> Exercise
Write out every line from the listing below where the string "Start" is found.

★ ★ ★

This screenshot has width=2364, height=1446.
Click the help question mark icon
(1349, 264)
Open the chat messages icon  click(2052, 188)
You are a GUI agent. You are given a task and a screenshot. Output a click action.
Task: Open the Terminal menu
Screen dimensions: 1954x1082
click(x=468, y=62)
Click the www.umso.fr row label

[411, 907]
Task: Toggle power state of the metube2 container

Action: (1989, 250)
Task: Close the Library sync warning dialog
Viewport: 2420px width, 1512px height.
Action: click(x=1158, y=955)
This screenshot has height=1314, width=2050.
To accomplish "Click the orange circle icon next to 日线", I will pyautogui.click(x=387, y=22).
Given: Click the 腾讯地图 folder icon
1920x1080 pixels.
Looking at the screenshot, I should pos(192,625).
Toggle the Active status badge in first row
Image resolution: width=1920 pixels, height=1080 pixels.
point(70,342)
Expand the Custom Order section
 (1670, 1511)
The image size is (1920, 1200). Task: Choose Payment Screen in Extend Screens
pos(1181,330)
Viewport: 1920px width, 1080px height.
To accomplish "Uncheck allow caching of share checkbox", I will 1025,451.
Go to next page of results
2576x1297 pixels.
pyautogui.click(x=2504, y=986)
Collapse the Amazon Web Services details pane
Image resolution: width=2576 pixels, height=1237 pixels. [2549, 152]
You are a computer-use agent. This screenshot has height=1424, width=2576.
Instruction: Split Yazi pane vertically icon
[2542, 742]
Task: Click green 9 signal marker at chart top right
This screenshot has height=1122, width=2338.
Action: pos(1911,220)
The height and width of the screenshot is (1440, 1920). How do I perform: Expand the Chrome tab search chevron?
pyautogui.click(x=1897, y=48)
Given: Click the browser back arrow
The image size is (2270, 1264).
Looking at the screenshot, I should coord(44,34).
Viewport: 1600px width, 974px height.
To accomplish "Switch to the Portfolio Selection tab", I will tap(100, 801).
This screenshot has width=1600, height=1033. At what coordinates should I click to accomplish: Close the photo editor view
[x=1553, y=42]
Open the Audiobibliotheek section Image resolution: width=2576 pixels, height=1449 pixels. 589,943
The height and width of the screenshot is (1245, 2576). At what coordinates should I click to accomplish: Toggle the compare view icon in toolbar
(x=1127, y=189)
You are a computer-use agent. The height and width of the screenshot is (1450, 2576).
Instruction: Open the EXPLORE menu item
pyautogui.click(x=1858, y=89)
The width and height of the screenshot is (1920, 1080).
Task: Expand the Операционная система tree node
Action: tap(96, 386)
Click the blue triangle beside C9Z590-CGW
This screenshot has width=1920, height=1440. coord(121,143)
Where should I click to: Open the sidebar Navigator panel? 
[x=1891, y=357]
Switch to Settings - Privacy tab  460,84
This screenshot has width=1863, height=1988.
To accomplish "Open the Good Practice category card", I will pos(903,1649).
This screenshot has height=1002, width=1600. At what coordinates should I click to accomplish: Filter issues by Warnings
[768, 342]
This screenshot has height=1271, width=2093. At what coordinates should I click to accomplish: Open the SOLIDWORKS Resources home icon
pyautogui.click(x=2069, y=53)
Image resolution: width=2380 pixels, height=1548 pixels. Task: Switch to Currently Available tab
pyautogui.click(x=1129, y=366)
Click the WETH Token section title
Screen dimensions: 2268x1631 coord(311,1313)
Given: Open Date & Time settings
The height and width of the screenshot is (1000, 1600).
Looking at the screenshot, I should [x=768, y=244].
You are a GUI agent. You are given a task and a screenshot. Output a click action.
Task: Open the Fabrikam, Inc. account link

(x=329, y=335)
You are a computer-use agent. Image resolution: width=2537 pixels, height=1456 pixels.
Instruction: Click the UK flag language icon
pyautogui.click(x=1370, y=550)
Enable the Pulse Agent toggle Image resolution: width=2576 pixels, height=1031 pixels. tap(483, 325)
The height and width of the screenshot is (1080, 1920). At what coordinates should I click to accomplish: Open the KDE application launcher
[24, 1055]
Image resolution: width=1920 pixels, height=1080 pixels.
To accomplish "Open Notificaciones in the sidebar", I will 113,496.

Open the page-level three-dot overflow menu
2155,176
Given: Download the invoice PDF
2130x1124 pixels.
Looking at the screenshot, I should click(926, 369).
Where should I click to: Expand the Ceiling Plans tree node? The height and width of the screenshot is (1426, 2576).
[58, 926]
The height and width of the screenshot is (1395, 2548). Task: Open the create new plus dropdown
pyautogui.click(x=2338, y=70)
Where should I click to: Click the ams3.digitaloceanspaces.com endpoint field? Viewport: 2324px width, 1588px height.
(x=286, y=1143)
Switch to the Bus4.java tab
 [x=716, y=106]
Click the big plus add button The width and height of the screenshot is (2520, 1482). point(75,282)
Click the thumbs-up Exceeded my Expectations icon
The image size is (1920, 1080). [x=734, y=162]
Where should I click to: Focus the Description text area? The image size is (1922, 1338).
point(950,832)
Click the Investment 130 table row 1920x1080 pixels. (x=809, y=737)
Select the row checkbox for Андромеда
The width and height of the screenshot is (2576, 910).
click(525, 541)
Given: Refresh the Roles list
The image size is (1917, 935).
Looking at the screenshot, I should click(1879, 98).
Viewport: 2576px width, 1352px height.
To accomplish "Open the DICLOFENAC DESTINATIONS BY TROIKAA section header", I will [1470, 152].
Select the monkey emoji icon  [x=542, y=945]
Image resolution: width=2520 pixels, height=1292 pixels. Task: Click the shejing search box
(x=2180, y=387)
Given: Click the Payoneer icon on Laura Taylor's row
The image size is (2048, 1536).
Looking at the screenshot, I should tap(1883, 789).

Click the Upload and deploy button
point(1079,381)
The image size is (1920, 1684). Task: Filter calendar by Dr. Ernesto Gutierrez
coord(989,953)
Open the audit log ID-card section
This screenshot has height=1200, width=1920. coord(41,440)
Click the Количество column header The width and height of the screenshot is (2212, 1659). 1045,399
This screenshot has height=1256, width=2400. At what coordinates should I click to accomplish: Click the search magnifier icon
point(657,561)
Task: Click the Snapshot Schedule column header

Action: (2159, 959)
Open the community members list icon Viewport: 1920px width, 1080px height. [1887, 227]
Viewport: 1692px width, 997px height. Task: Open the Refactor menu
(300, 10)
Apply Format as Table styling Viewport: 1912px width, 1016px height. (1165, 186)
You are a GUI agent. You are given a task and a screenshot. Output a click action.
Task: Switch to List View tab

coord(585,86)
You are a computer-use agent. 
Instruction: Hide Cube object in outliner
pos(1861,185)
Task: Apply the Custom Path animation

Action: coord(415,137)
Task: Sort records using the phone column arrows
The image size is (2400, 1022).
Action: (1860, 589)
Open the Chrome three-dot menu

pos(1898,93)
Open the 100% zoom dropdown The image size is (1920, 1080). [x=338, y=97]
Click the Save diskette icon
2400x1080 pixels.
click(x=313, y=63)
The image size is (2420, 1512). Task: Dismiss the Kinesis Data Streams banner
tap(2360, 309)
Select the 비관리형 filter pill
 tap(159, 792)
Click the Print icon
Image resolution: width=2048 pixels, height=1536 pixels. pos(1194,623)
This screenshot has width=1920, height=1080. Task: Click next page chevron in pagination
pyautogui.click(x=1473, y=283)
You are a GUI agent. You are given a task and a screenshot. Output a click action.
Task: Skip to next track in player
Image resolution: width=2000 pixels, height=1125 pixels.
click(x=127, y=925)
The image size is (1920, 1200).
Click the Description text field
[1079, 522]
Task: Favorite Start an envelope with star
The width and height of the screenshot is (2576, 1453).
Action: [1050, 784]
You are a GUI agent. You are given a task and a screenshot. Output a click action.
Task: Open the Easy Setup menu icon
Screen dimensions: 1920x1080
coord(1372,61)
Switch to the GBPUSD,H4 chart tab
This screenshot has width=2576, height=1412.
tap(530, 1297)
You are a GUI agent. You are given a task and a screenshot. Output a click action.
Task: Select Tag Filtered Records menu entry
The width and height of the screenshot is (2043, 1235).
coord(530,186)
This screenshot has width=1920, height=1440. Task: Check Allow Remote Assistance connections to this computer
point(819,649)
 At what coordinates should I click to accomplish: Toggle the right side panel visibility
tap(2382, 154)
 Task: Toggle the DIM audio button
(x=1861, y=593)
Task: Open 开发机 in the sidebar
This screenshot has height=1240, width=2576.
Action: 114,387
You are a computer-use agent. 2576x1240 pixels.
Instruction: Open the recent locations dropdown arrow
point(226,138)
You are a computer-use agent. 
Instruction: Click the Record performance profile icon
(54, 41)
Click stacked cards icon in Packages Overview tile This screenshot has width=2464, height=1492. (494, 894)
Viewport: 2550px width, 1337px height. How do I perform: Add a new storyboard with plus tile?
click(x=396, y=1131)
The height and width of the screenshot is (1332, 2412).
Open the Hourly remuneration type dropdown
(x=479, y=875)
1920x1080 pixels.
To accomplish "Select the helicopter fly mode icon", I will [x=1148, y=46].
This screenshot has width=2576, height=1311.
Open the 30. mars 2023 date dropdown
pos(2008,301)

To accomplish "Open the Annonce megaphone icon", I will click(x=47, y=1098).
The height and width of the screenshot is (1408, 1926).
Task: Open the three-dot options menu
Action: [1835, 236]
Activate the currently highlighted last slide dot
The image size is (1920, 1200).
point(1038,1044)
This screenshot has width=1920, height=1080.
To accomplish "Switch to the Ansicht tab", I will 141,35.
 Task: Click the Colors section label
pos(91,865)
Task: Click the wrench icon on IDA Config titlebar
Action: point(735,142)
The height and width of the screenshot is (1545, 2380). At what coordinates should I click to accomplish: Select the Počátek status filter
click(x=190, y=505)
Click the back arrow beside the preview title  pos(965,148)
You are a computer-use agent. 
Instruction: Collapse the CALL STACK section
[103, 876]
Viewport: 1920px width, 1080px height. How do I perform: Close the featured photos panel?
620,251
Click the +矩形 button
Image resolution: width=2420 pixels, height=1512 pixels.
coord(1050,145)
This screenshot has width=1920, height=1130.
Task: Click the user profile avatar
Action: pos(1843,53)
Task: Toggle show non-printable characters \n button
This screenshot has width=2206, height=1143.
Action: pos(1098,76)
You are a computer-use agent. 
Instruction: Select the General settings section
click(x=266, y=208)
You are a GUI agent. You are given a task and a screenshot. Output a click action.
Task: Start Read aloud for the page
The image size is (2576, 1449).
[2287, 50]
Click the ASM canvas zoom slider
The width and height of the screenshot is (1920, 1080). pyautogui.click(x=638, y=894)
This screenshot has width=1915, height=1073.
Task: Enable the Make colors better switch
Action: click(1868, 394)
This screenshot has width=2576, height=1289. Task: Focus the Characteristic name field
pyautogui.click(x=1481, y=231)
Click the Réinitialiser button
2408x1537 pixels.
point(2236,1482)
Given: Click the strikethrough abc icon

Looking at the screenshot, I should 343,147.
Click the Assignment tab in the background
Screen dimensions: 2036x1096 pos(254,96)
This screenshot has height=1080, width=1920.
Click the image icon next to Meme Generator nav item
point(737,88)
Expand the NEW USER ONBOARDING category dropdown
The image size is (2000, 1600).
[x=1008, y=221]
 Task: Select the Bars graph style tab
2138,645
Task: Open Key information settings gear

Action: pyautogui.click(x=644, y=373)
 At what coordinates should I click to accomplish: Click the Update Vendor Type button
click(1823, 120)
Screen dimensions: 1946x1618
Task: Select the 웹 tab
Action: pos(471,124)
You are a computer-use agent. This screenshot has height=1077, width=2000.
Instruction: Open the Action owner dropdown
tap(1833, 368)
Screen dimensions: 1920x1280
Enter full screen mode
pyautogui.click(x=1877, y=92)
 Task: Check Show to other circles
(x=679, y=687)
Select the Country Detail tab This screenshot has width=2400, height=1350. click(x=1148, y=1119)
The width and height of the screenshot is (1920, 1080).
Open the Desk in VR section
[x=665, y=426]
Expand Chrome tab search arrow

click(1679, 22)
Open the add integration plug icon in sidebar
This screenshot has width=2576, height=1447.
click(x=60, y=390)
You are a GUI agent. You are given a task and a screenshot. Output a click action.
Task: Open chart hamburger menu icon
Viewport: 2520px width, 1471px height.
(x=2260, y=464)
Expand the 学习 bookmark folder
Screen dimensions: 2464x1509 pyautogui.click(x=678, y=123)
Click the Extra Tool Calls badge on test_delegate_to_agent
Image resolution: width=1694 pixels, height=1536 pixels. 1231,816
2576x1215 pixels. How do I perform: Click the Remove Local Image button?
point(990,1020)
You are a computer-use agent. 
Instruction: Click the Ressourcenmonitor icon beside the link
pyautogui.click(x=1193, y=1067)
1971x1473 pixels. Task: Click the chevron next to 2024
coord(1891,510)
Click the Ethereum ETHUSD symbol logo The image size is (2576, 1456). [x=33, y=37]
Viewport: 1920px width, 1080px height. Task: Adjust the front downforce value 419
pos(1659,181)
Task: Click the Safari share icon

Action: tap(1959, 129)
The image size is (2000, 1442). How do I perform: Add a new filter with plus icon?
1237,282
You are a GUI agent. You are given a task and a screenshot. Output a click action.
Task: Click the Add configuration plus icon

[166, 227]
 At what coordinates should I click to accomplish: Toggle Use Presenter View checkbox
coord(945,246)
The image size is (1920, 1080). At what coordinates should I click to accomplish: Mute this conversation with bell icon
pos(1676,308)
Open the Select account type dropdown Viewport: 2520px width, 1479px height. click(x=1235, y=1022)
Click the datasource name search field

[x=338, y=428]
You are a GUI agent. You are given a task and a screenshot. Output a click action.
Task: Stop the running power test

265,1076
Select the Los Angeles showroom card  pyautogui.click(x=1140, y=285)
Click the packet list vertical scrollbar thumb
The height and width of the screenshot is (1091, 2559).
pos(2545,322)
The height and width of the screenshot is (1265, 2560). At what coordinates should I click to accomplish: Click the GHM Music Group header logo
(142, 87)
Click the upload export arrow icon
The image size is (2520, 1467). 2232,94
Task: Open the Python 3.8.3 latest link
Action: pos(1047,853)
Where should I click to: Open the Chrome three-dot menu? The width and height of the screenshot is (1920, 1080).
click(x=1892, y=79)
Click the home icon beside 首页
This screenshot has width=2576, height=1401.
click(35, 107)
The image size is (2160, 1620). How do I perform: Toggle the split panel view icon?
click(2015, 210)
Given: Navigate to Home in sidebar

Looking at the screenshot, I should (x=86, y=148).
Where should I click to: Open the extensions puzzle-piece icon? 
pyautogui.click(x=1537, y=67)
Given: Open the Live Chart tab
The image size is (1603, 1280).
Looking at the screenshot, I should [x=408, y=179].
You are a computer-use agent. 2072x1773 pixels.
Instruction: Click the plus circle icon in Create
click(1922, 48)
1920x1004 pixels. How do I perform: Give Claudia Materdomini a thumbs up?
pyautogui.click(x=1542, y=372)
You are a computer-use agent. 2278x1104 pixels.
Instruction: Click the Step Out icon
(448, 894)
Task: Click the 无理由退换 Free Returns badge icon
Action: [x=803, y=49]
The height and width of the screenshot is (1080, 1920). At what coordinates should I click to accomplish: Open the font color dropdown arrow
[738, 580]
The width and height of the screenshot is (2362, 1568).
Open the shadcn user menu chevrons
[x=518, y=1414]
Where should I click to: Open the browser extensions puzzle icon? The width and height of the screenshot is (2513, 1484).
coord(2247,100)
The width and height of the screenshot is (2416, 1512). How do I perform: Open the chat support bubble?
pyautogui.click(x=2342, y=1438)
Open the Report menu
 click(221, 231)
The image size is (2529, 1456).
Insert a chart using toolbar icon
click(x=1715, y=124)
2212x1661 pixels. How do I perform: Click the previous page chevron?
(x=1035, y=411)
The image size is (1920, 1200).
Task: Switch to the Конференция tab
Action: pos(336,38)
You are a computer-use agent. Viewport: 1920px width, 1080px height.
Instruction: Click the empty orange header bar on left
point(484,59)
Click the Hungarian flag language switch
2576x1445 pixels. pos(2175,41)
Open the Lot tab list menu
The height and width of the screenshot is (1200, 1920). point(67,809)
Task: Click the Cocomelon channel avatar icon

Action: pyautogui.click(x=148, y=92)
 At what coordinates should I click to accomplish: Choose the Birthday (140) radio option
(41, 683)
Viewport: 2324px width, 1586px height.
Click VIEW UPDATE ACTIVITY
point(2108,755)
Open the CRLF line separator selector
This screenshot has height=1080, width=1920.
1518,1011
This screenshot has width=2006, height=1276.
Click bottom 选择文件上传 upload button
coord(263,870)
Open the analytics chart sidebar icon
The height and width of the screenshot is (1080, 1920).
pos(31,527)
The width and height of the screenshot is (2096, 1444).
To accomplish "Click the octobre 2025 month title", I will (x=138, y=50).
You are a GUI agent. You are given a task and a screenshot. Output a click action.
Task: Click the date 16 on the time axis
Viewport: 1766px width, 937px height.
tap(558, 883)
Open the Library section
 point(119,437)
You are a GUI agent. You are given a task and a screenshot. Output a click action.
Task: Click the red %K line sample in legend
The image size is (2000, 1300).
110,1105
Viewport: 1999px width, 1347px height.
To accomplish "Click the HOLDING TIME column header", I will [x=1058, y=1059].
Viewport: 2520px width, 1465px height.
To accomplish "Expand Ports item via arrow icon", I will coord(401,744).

★ ★ ★

> Solved exercise
Task: Favorite Start an envelope with star
Task: Start Read aloud for the page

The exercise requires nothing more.